I totally agree. I think 100% of the fish stocked by the PFBC needs to be triploid rainbows.
 
Caught a big one a lifetime ago opening day at bells mill road on the wissi. People thought it was a carp. What a zoo. Guy across the creek with a boat rod and Penn Squidder reel trying to cast a worm above a pyramid dipsie. Nylon line went crack and the pyramid slammed into a tree behind my head. Never thought of them locating fish. Interesting.
 
Every year, I try to take a couple days in early November to count redds on some streams in my part of the state. Sometimes, I carry a rod and sometimes not. If I do, it is usually an UL spin outfit and I make a few casts here and there away from the spawners.

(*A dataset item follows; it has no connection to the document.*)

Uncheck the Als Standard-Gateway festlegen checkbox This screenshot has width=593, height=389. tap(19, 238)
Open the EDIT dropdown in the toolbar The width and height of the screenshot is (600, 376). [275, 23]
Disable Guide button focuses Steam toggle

So, a couple years back, I'm doing this and came across a golden RT that I knew had been in the same pool since being stocked there 8 months beforehand in March. I thought, what the heck and flipped a #1 Mepps Aglia with a moon-glo blade out in front of his nose. He never hesitated and ate the spinner. So, I winched him out, about 18 or 19".

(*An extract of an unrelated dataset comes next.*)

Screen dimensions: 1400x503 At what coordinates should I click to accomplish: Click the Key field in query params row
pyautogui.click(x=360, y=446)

I took him home and tried to eat him. He was awful; easily the worst fish I'd eaten since a buddy and I ate a half dozen creek chubs on a bet back in 1962 or 63.

Never again..
 
I had a great one-on-one contest with a palomino a few years back. I rolled him, twice, one morning on a nymph. I fished assiduously for him for several months, never again having him bite. When he finally vanished, I was almost glad that he could not defeat me yet again; but I missed trying to catch him. He took me through my whole bag of fly-fishing tricks and let me realize that I do not always win my contests with individual trout. Kind of humbling, actually.
 
Early June, 6 years ago on the Lehigh River not far from White Haven but far enough from any hot spots, trout were rising and I saw a flash of gold/yellow upstream, drifted over it and it took my fly, after several runs and nearly getting it to the net several times it finally gave in. It would be my biggest fish from the Lehigh River and with that current the fish can get muscular. I had a new respect for the Golden Rainbow. I took one hero shot that I'm still not proud of but after some resuscitation it went back out into the current and moved upstream, I hope it's still out there.

 
Beautiful fish
 
JohnPowers wrote:
Caught a big one a lifetime ago opening day at bells mill road on the wissi. People thought it was a carp. What a zoo. Guy across the creek with a boat rod and Penn Squidder reel trying to cast a worm above a pyramid dipsie. Nylon line went crack and the pyramid slammed into a tree behind my head. Never thought of them locating fish. Interesting.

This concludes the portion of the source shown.